This audio is auto-generated. Please let us know if you have feedback.

Dive Brief:

  • Shell updated its energy transition strategy Thursday, scaling back a carbon emissions reduction target for 2030 and scrapping a goal to further reduce its carbon footprint by 2035.
  • The oil major said it aims to reduce the net carbon intensity of its energy products by 15-20% by 2030, compared to a 2016 baseline. The company previously said it would decarbonize its products by 20% by 2030, 45% by 2035 — a goal it has now discarded — and reach net-zero status by 2050. Shell said its 2050 target “remains at the heart of [its] strategy.”
  • “When we provided the 2035 target, it was assumed the world would develop an accounting system for tracking carbon emissions. That has not happened which means we cannot track the 2035 target today,” a Shell spokesperson told ESG Dive over email. The spokesperson attributed Shell’s decision to retire its initial goal to the “uncertainty in the pace of change across many countries, and the broader energy transition.

Dive Insight:

Shell said it’s prioritizing “value over volume” when it comes to generating and selling power and is concentrating on select markets and segments and, as a result, has shifted its focus to commercial customers over retail customers. The company expects a lower total growth of power sales leading up to 2030 because of the revised strategy, which led it to modify its net carbon intensity target for the end of the decade, according to the spokesperson.

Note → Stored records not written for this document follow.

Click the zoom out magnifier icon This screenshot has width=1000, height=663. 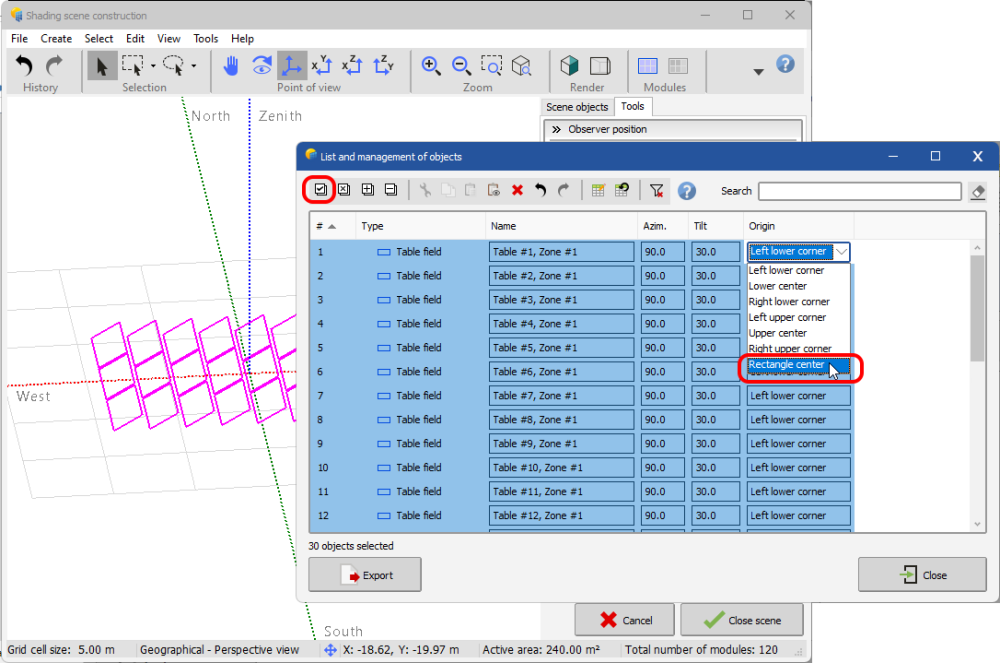(x=461, y=66)

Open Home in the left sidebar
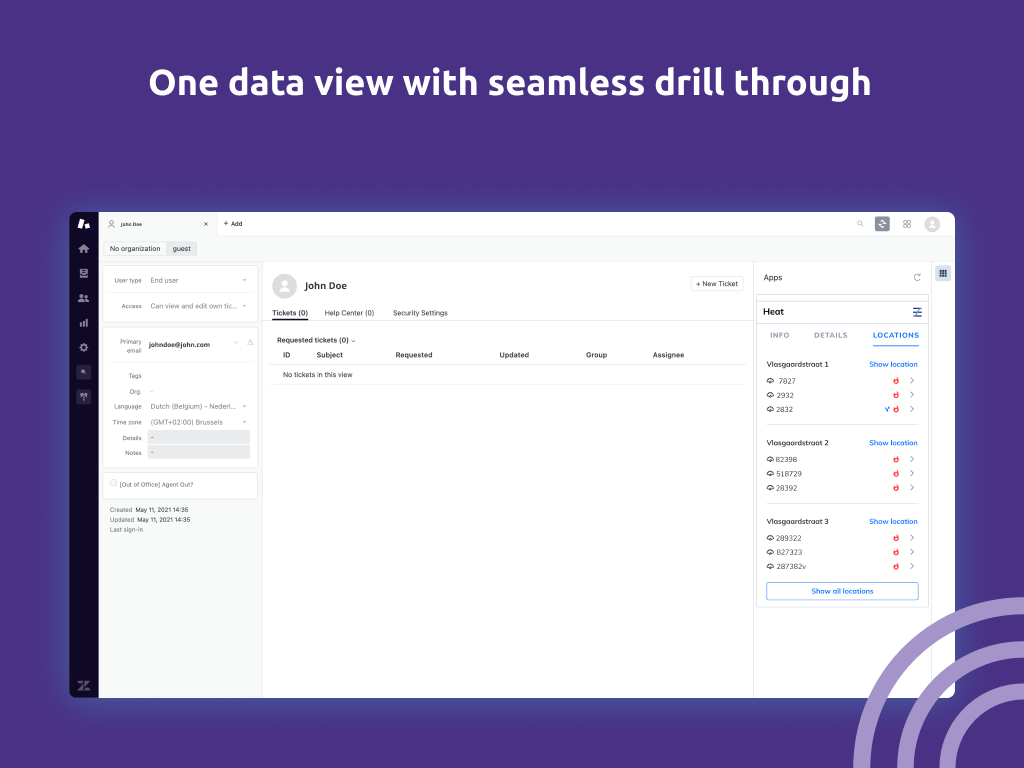[84, 248]
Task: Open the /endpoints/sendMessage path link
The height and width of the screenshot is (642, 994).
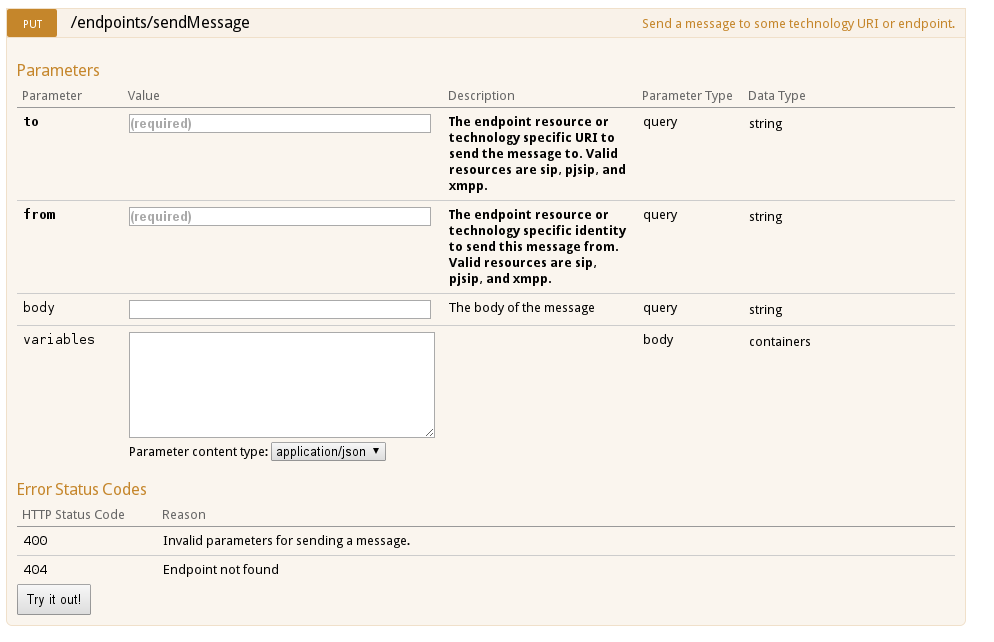Action: coord(160,22)

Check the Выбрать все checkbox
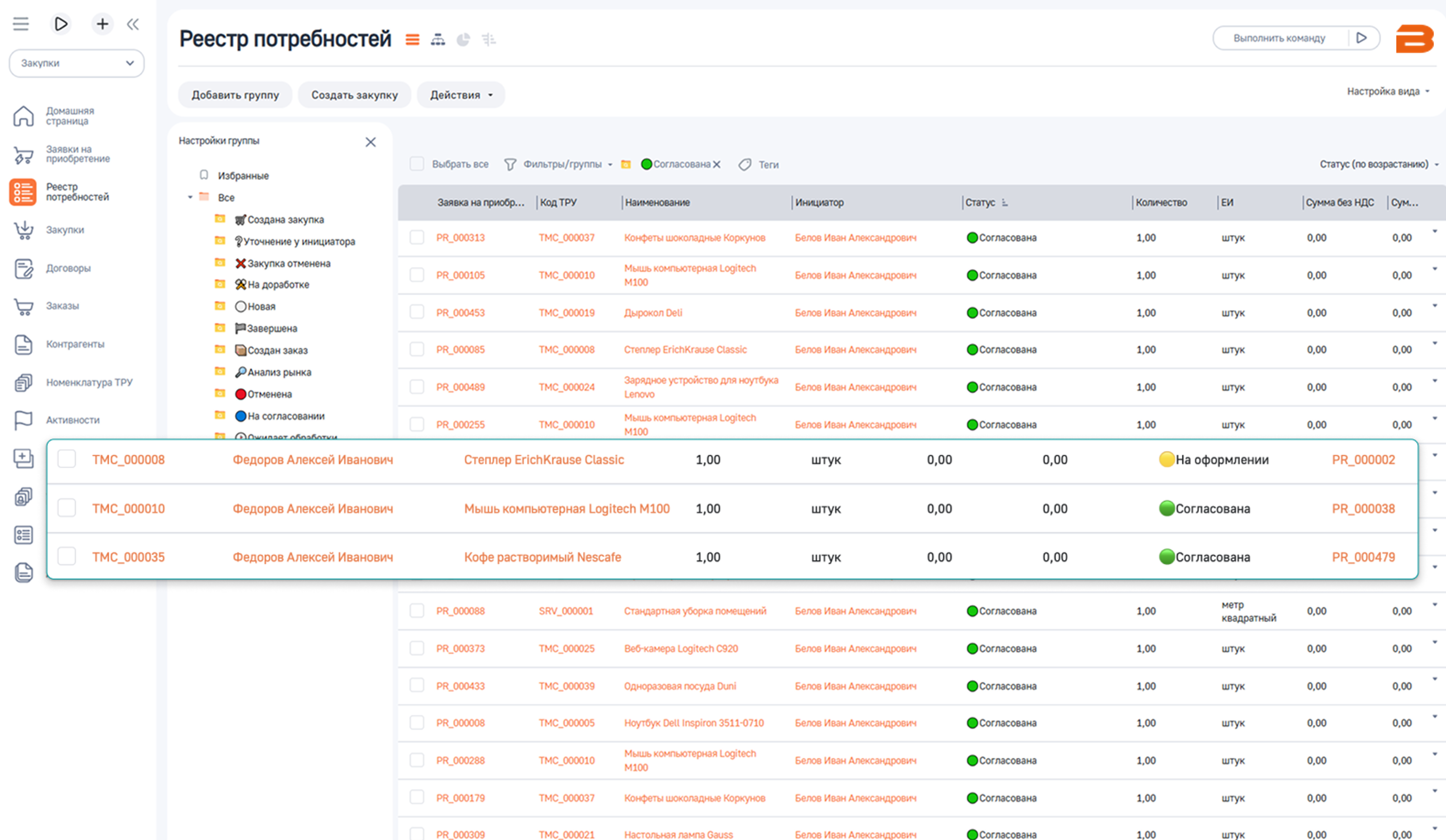click(x=417, y=164)
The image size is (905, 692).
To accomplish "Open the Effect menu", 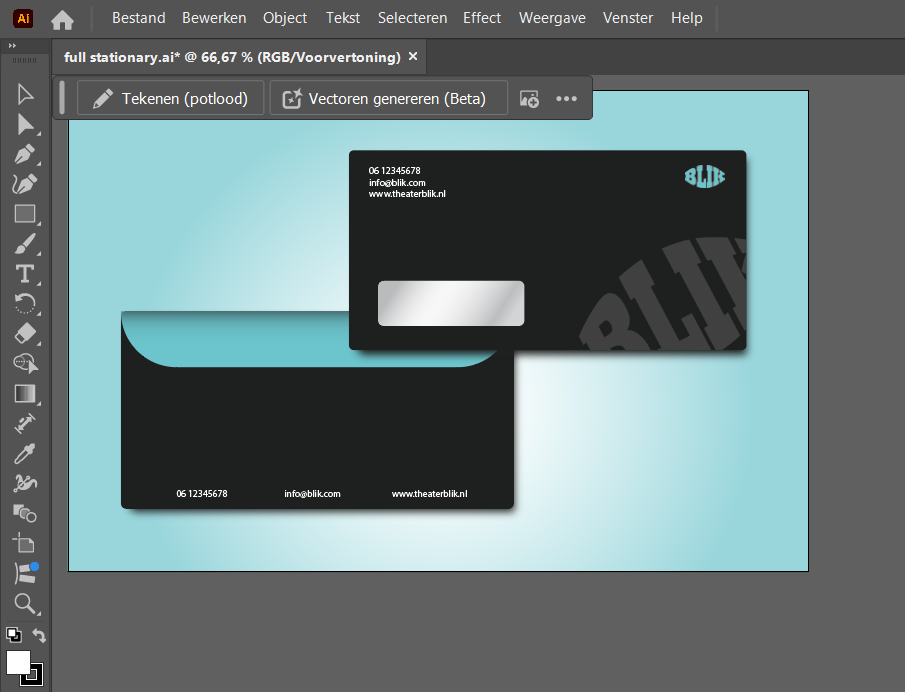I will (x=483, y=18).
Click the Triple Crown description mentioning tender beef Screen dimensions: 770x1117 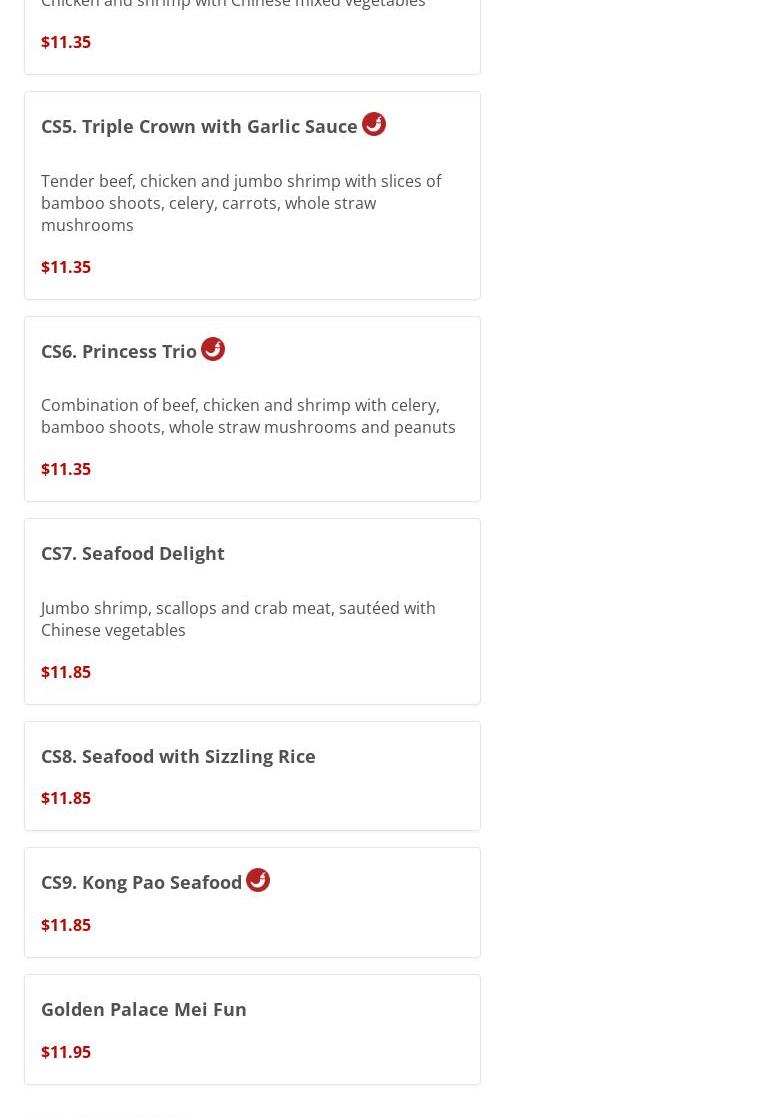coord(241,203)
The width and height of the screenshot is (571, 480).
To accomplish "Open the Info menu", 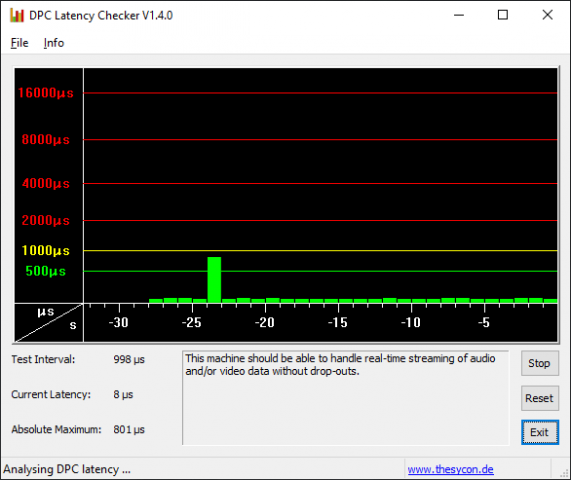I will (x=54, y=43).
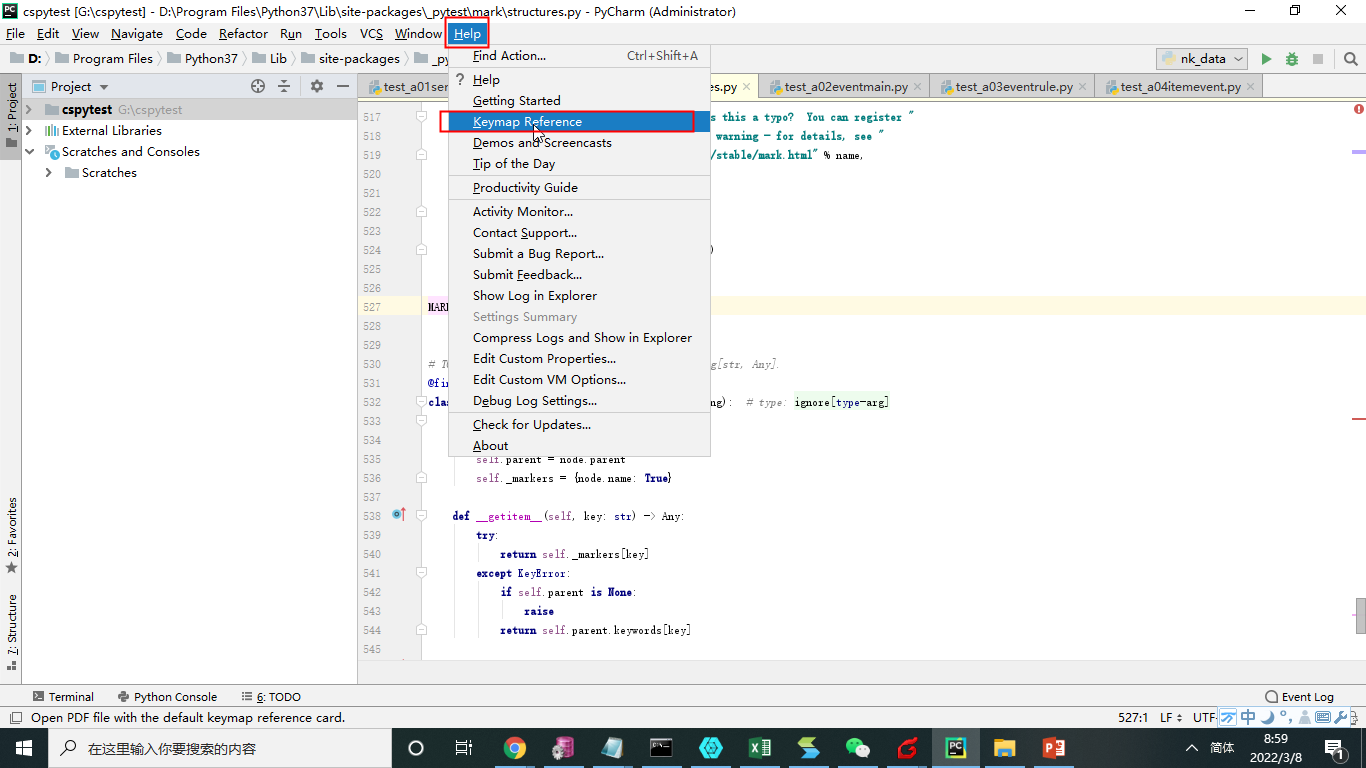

This is the first time the company has updated its energy transition strategy since unveiling it in 2021, a year after the company pledged to reach net-zero emissions by mid-century. The oil major has said it aims to reduce emissions from its operations and from the fuels and other energy products it sells to its customers, per its website. Shell also said it would capture and store any remaining emissions using technology or balance them with carbon offsets.

Though Shell’s strategy aims to decarbonize its operations, it focuses on the net carbon intensity instead of absolute emissions of its products. The former gives companies room to increase their overall carbon footprint while using offsets or renewable energy measures to balance out their impact on the environment. 

Despite watering down some of its carbon reduction goals, Shell introduced a new target to reduce emissions generated by customers who use its oil products — which factor into the company’s scope 3 emissions — to help accelerate decarbonization in the transport sector. The company aims to reduce its scope 3 emissions by 15-20% by the end of the decade, compared to a 2021 baseline.

The oil major said it would invest $10 billion-$15 billion in low-carbon energy solutions between 2023 and 2025. The company also said it has reached 60% of its target to halve its scope 1 and scope 2 emissions by 2030, compared to a 2016 baseline.